How to Implement Rate Limiting¶
Control request rates to protect your DataHub server.
Goal¶
Prevent abuse and ensure fair resource allocation by limiting request rates.
Prerequisites¶
- A working custom MCP server
- Optional: Redis for distributed rate limiting
Architecture¶
flowchart TB
subgraph Requests
user1[User 1]
user2[User 2]
end
subgraph Rate Limiter
limiter[Rate Limit Check]
counter[Request Counter]
end
subgraph Backend
handler[Tool Handler]
end
user1 --> limiter
user2 --> limiter
limiter --> counter
limiter -->|Allowed| handler
limiter -->|Blocked| reject[429 Too Many Requests]
Step 1: In-Memory Rate Limiter¶
Simple token bucket implementation:
package ratelimit
import (
"context"
"errors"
"sync"
"time"
"github.com/modelcontextprotocol/go-sdk/mcp"
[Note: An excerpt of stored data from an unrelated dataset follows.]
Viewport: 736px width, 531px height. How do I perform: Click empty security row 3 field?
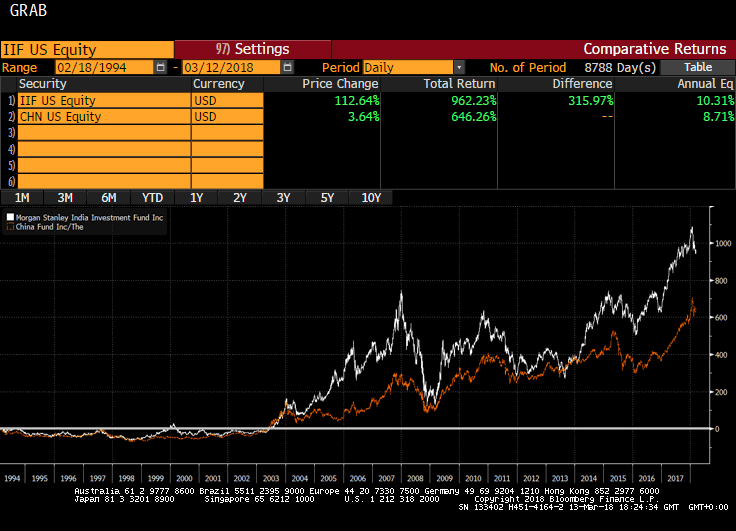click(103, 133)
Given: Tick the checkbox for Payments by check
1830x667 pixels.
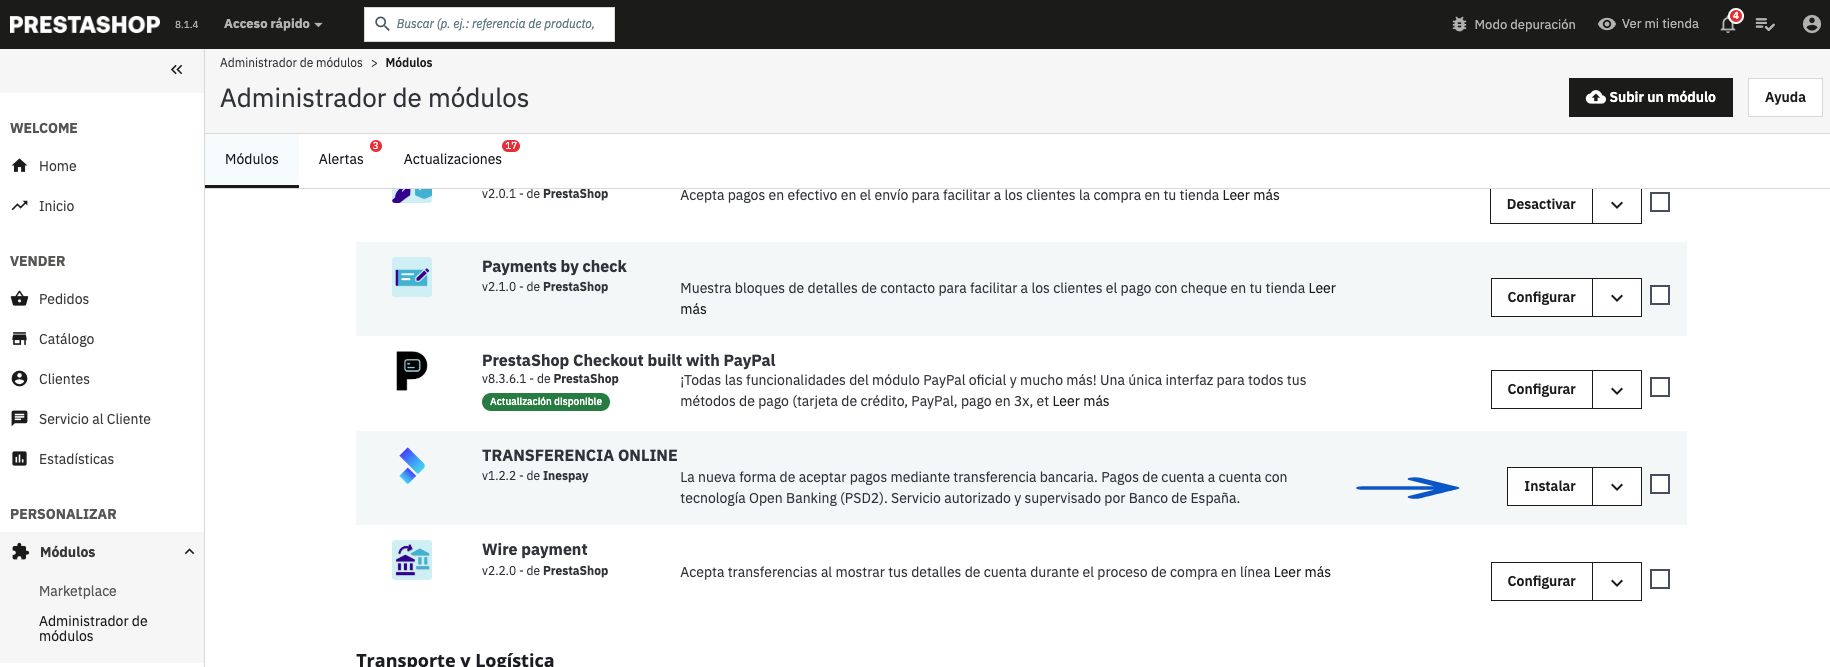Looking at the screenshot, I should pos(1660,296).
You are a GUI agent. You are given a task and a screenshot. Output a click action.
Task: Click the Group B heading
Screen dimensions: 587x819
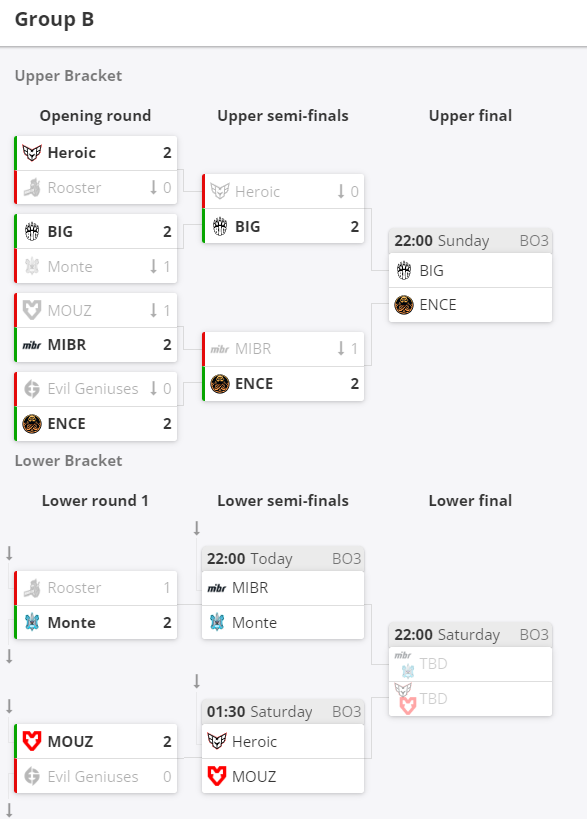(x=54, y=19)
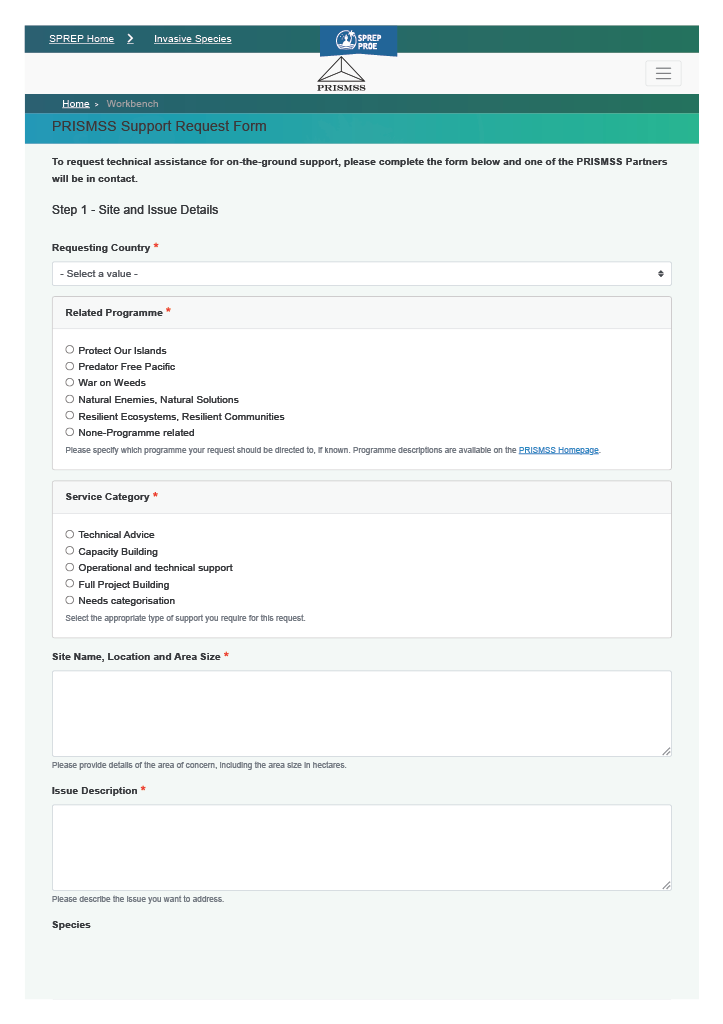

"github.com/txn2/mcp-datahub/pkg/tools"
)
type InMemoryLimiter struct {
buckets map[string]*tokenBucket
mu sync.RWMutex
rate float64 // tokens per second
capacity int // max tokens
cleanup time.Duration // cleanup interval
}
type tokenBucket struct {
tokens float64
lastCheck time.Time
}
func NewInMemoryLimiter(ratePerSecond float64, capacity int) *InMemoryLimiter {
l := &InMemoryLimiter{
buckets: make(map[string]*tokenBucket),
rate: ratePerSecond,
capacity: capacity,
cleanup: 5 * time.Minute,
}
go l.cleanupLoop()
return l
}
func (l *InMemoryLimiter) Before(ctx context.Context, tc *tools.ToolContext) (context.Context, error) {
key := l.getKey(ctx)
if !l.allow(key) {
return ctx, errors.New("rate limit exceeded")
}
return ctx, nil
}
func (l *InMemoryLimiter) After(ctx context.Context, tc *tools.ToolContext, result *mcp.CallToolResult, err error) (*mcp.CallToolResult, error) {
return result, err
}
func (l *InMemoryLimiter) getKey(ctx context.Context) string {
// Rate limit by user
if userID, ok := ctx.Value("user_id").(string); ok {
return "user:" + userID
}
// Fallback to tenant
if tenantID, ok := ctx.Value("tenant_id").(string); ok {
return "tenant:" + tenantID
}
return "global"
}
func (l *InMemoryLimiter) allow(key string) bool {
l.mu.Lock()
defer l.mu.Unlock()
now := time.Now()
bucket, exists := l.buckets[key]
if !exists {
l.buckets[key] = &tokenBucket{
tokens: float64(l.capacity) - 1,
lastCheck: now,
}
return true
}
// Add tokens based on elapsed time
elapsed := now.Sub(bucket.lastCheck).Seconds()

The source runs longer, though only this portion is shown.